Difficile dimenticare questa filastrocca fanciullesco-popolare, dove il pane è considerato come nutrimento vitale durante la vita ma anche come simbolo di rinascita.

Il cibo assume una forte valenza nel trapasso dalla vita terrena alla morte, prende il ruolo di accompagnamento verso l’aldilà. Uno degli aspetti più importanti che ricopre il cibo connesso al lutto ci porta alle usanze in epoche precedenti dove era tradizione lasciare nella tomba delle scorte di grano per sostenere il defunto fino al momento in cui avrebbe raggiunto la dimensione spirituale.

Quello che noi chiamiamo “u cuonz”, il pranzo di consolazione dopo un funerale, altro non è che un retaggio del passato, celebrando in modo virtuale l’antica usanza di andare a mangiare sulla tomba del morto.

Il binomio morto-cibo si relaziona facilmente con il binomio vita-morte, anche se alcuni antropologi, classificano questo rito ad una forma leggera di necrofagia in cui il cibo preparato in prossimità del morto simboleggia la volontà, il desiderio di nutrirsi della conoscenza della vita del defunto. .

Secondo l’antropologo scozzese James George Frazer (1854 –1941) invece l’esigenza di legare il cibo al defunto risponde ad una legge di magia simpatica secondo la quale lo stomaco è il sepolcro del cibo e così come il cibo muore in esso, così il morto troverà riposo nella terra.

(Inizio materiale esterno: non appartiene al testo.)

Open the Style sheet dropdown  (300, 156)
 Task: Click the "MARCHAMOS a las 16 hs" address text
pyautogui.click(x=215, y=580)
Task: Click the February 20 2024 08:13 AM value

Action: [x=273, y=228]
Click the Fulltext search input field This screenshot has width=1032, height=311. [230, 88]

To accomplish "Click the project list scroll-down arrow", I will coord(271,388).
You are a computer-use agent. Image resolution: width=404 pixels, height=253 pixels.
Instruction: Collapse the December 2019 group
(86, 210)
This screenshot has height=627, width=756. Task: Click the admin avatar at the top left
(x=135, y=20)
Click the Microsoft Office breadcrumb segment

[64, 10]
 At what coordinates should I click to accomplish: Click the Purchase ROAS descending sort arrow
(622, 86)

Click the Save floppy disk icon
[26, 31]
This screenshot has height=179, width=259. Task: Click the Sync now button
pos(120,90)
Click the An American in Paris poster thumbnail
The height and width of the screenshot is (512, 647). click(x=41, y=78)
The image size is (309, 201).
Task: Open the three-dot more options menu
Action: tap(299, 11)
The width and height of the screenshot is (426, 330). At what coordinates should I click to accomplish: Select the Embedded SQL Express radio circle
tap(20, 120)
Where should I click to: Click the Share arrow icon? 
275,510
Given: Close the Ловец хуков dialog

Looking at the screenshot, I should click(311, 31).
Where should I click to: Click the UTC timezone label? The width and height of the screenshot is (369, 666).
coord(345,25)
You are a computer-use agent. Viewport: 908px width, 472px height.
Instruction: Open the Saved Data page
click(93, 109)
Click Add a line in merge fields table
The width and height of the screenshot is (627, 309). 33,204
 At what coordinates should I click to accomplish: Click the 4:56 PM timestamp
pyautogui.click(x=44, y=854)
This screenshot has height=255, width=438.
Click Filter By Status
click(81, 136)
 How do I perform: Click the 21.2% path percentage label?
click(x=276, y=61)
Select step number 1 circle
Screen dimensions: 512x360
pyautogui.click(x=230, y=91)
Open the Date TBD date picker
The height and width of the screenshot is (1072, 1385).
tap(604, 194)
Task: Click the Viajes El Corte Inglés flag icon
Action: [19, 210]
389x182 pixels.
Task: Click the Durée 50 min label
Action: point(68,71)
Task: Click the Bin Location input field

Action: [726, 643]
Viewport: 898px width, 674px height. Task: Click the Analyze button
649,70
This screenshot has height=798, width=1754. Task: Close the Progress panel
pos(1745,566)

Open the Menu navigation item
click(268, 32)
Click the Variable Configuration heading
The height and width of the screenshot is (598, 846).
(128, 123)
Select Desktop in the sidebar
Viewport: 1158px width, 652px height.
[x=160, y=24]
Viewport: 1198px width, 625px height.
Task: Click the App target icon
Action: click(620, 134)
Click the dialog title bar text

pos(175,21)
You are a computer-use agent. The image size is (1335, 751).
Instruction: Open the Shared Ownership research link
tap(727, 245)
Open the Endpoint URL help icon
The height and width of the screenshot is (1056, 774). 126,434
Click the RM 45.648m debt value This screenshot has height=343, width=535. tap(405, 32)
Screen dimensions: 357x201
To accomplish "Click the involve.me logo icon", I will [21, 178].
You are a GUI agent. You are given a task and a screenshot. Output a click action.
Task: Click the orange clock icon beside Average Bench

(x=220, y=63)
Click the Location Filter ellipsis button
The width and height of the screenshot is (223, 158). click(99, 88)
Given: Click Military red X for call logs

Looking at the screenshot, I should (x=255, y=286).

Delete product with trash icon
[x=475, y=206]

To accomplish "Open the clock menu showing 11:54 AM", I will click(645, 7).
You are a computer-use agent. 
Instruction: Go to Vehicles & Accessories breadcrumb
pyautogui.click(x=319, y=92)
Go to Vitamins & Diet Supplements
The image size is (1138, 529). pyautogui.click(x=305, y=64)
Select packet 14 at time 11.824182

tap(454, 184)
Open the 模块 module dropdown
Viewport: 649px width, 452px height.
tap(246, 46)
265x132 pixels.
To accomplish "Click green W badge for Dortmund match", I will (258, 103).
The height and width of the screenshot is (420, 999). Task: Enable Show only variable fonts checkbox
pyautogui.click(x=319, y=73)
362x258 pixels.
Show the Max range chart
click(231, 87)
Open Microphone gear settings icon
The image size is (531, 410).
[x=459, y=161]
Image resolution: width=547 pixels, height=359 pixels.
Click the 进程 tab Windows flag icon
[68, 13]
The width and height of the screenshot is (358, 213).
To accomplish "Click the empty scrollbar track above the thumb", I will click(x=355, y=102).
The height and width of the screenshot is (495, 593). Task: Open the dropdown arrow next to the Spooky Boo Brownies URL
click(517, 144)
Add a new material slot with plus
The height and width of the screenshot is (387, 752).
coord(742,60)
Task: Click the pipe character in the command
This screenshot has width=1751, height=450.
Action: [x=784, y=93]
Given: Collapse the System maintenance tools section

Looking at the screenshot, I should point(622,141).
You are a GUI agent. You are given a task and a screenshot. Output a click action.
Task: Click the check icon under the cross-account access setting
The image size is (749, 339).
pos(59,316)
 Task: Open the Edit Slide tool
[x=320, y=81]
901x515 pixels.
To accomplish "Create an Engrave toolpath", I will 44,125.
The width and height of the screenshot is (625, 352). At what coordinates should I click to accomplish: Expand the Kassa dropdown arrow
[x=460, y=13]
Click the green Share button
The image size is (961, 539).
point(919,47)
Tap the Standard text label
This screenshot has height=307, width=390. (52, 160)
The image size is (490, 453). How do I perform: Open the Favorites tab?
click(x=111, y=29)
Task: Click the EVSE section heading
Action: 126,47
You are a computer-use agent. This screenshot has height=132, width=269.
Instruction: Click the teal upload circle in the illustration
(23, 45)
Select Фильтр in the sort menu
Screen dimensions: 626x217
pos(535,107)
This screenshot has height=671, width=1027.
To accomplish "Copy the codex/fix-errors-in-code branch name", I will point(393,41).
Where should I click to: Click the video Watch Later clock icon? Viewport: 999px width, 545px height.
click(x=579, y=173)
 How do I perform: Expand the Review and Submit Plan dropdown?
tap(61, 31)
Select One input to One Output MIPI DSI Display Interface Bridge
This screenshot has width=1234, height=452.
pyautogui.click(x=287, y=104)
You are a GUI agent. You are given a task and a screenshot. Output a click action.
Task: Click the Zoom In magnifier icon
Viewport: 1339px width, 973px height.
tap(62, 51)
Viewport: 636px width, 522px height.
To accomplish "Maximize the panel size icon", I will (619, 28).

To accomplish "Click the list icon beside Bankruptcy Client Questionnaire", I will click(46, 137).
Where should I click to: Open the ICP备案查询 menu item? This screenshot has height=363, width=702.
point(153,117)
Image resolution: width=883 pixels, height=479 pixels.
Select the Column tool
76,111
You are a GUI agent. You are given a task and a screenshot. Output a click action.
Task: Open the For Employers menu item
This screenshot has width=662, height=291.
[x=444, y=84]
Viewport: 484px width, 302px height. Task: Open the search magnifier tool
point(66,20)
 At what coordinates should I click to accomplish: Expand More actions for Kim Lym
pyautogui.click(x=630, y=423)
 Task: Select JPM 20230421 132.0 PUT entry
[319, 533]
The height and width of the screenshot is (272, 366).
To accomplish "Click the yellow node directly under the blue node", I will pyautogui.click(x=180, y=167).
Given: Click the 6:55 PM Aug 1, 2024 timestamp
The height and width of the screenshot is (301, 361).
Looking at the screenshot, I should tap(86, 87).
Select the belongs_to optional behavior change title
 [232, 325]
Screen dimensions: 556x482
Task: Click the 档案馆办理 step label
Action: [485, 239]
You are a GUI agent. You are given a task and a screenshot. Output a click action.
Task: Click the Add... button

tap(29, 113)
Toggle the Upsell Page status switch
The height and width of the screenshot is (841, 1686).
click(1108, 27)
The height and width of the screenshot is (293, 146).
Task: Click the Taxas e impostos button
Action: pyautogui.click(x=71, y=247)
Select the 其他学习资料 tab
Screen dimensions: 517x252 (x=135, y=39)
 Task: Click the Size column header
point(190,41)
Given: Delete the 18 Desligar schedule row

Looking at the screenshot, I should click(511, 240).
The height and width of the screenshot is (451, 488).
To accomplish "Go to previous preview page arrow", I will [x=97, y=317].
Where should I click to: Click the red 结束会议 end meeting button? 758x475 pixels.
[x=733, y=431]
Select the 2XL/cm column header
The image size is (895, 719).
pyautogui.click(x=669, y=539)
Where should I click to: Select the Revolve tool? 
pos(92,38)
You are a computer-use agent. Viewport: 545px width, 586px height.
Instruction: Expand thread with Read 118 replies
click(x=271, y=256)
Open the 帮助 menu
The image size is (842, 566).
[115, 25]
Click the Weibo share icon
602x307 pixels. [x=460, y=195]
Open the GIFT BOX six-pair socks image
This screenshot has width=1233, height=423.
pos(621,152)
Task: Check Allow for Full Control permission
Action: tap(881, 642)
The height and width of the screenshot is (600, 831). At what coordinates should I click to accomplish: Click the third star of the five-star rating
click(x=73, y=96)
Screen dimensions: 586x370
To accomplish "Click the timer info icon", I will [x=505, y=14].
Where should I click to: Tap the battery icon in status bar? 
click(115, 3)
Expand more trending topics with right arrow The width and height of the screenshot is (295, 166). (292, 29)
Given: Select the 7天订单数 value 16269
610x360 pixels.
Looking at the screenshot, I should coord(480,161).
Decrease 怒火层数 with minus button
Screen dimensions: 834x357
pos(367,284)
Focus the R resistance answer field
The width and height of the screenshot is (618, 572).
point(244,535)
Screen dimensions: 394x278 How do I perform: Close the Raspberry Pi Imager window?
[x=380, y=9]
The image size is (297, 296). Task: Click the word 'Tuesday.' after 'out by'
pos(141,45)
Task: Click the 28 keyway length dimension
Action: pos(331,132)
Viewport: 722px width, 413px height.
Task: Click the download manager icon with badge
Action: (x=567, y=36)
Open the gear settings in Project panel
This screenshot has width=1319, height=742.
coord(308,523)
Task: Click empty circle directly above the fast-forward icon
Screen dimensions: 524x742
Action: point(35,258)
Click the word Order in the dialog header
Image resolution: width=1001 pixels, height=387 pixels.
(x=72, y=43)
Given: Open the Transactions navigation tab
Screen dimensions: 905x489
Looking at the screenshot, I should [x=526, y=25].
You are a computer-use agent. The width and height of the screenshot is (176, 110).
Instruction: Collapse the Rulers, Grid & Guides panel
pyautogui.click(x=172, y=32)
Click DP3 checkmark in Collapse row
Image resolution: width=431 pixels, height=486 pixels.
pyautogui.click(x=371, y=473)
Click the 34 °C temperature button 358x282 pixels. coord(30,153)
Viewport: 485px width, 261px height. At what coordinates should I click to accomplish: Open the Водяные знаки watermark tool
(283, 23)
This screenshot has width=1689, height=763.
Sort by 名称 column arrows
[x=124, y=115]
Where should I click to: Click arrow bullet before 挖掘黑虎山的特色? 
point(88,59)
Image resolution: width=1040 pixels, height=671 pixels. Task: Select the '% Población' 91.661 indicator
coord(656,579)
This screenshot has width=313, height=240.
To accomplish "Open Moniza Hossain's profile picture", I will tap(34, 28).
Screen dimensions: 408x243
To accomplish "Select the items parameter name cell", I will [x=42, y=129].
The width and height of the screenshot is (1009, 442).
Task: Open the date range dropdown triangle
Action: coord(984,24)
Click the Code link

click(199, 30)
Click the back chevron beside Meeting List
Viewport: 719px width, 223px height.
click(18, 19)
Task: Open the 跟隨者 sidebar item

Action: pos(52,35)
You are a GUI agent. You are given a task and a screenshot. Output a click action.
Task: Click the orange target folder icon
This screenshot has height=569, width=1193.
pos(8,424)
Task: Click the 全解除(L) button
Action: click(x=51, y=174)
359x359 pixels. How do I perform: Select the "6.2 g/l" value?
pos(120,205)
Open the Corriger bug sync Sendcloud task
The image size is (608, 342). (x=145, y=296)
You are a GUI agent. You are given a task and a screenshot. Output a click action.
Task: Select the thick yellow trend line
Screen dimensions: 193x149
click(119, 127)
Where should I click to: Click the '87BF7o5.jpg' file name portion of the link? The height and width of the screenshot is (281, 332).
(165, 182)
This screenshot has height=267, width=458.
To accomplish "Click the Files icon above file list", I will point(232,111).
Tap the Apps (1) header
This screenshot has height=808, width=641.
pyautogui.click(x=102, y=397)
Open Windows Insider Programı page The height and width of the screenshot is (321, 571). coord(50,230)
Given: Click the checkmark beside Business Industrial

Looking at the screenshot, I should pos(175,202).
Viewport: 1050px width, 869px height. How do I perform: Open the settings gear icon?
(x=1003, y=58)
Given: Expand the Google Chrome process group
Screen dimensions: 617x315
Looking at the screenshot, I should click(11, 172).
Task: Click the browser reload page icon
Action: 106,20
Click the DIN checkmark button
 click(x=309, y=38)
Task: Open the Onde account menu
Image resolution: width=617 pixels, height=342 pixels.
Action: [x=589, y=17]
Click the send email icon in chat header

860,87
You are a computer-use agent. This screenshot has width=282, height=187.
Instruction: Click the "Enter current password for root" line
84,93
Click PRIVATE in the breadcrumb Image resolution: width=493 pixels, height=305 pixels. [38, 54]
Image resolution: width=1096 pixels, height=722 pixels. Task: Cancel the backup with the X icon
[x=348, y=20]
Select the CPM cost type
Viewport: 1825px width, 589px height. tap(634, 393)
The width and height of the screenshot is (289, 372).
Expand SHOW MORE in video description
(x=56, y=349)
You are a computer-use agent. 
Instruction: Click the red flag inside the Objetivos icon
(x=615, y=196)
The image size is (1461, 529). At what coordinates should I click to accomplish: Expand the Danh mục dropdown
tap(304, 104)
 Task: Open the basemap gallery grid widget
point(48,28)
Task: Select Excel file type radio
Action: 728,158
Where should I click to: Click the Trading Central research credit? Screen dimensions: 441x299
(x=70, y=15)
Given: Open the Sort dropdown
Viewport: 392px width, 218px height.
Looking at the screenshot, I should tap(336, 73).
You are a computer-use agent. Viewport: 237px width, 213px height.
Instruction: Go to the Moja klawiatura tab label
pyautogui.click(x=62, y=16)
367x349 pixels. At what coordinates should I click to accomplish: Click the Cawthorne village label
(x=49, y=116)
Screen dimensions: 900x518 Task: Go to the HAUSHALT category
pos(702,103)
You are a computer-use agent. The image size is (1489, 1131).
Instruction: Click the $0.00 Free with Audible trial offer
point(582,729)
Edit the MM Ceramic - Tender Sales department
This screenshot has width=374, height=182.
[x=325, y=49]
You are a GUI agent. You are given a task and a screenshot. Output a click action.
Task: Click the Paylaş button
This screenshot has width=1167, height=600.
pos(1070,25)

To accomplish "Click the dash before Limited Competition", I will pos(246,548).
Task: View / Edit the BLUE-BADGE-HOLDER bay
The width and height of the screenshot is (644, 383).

Cosi il pane, attraverso questi rituali assume un’importanza destinata ad equilibrare il contatto con i vivi, il trait d’union con i familiari deceduti e quindi genericamente con tutti i defunti.

La scelta del pane come cibo rituale non avviene per caso, ma va ad ascriversi ad una visione rigenerativa dello stesso, in una stretta simbiosi con la morte e la sua resurrezione,cosi come la rigenerazione del frumento o in generale dei cereali di cui è costituito. Le offerte di grano, pane e cereali al defunto, diventano un modo per rappresentare ancora una volta il ciclo della morte e della rinascita, un modo di garantire la vita oltre la morte per questo l’alimento veniva offerto spesso durante la veglia notturna, all’ingresso del cimitero o della casa

. Ancora oggi, in parecchie regioni italiane vengono preparati strani dolcetti a forma di ossa chiamati appunto “ossa dei morti”, “collivi”, “stinchetti” e altre golosità a forma di organi umani che vengono poi regalati.

E’ un rito che ha trovato spazio in tutte le culture e che sopravvive, anche sotto forme diverse, ancora oggi. Il culto dei morti è presente in molti aspetti folkloristici tradizioni ancora attuali, tanto che nel sito www.arbitalia.it/news/mazziotti/tradizioni_gastronomiche.htm, ritroviamo notizie dei paesi italo – albanesi di rito greco – bizantino che vivono con noi da oltre 600 anni e che hanno saputo conservare e mantenere le loro identità anche attraverso i riti antichi delle loro origini.

I morti vengono commemorati, invece che ai primi di novembre come nella tradizione cattolica, all’inizio della primavera, tra la fine di febbraio e l’inizio di marzo.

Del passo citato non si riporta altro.